* **Provided information**:
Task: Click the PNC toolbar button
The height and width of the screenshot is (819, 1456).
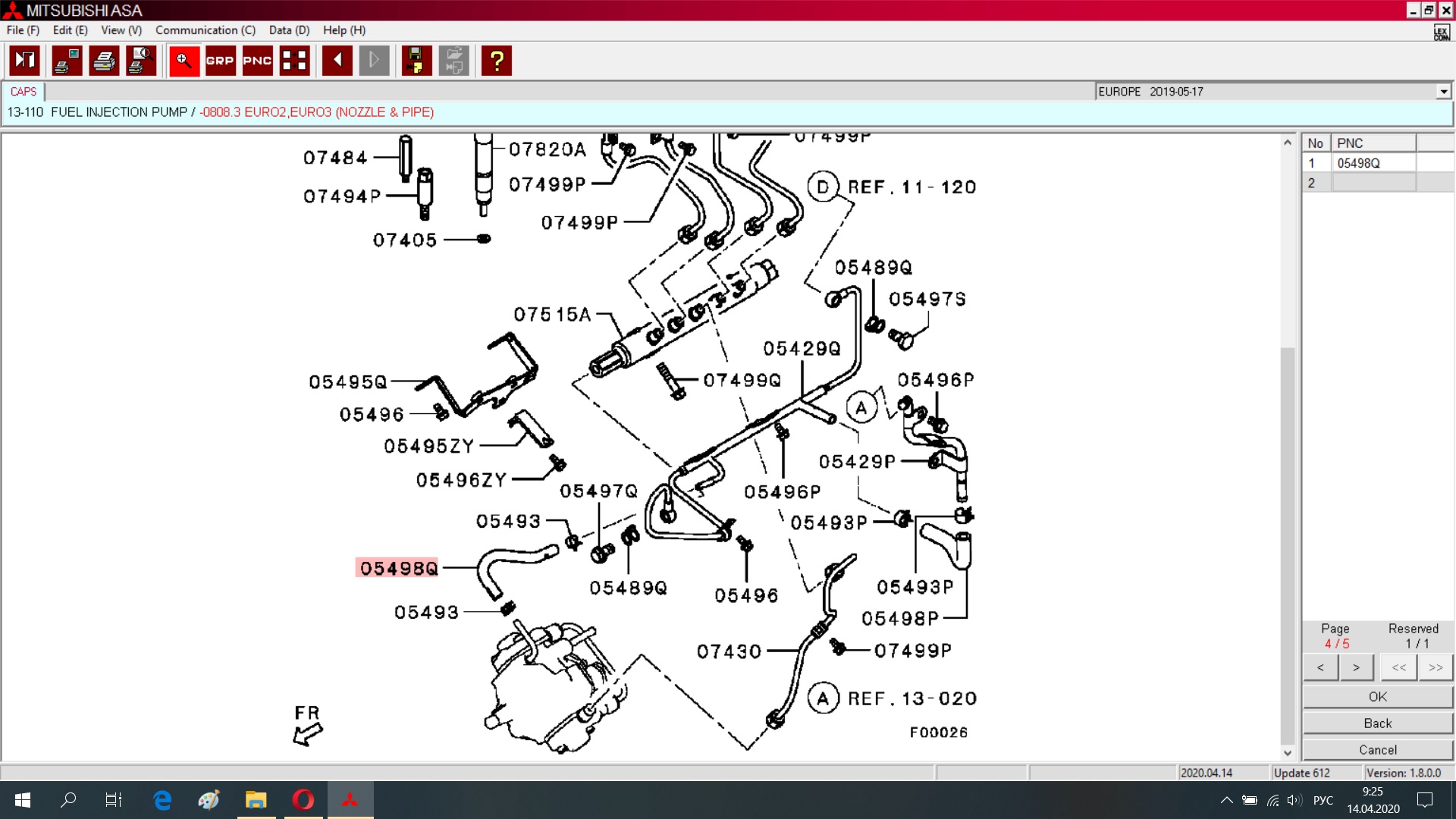Action: click(x=257, y=61)
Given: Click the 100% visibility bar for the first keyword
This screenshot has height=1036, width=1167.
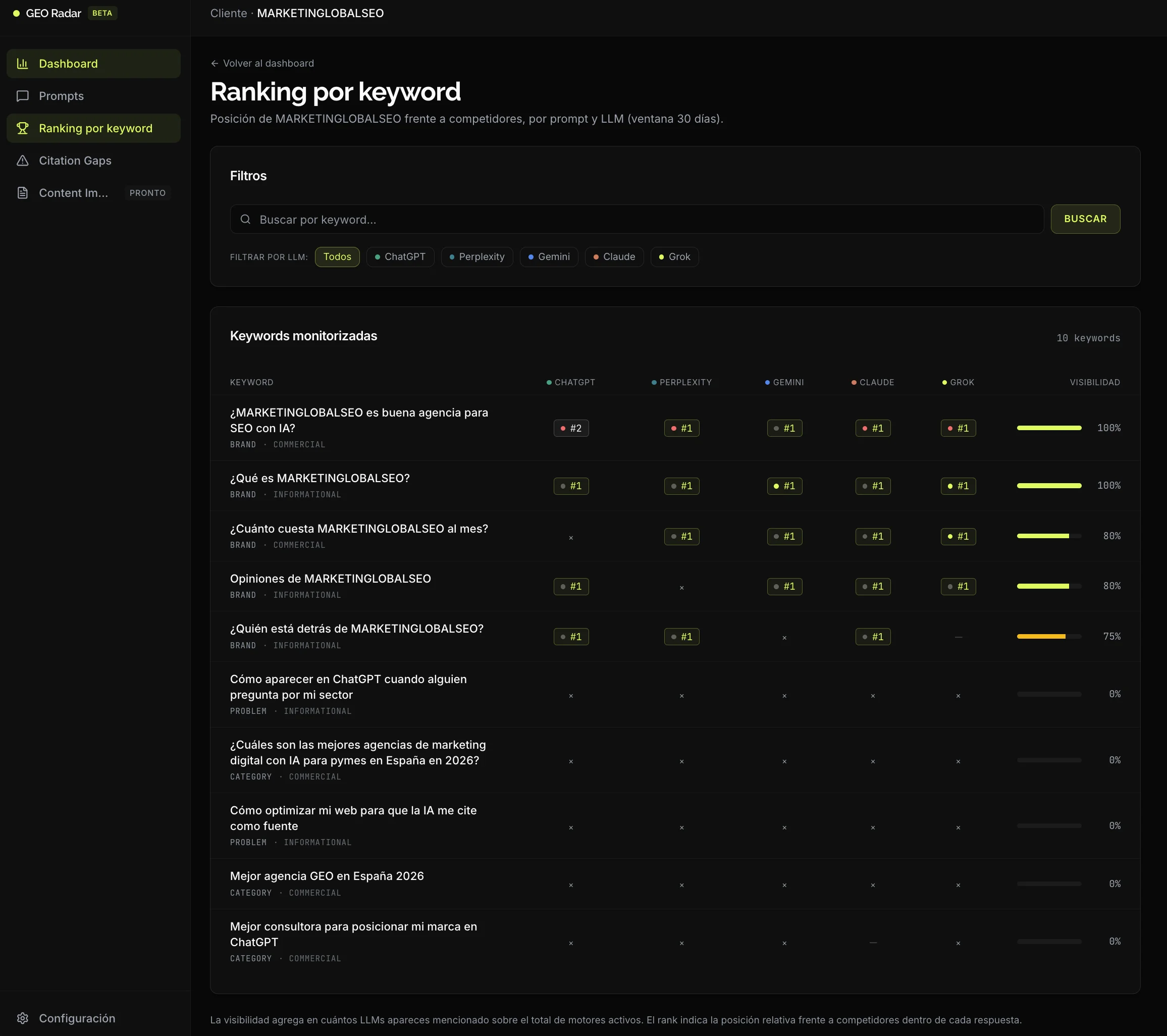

* **What you should do**: Omit the pictures and print again exactly the lines from the one with "Given: Click the" through the final line of the entries, both ends included.

* **Answer to this problem**:
Given: Click the 100% visibility bar for the first keyword
This screenshot has height=1036, width=1167.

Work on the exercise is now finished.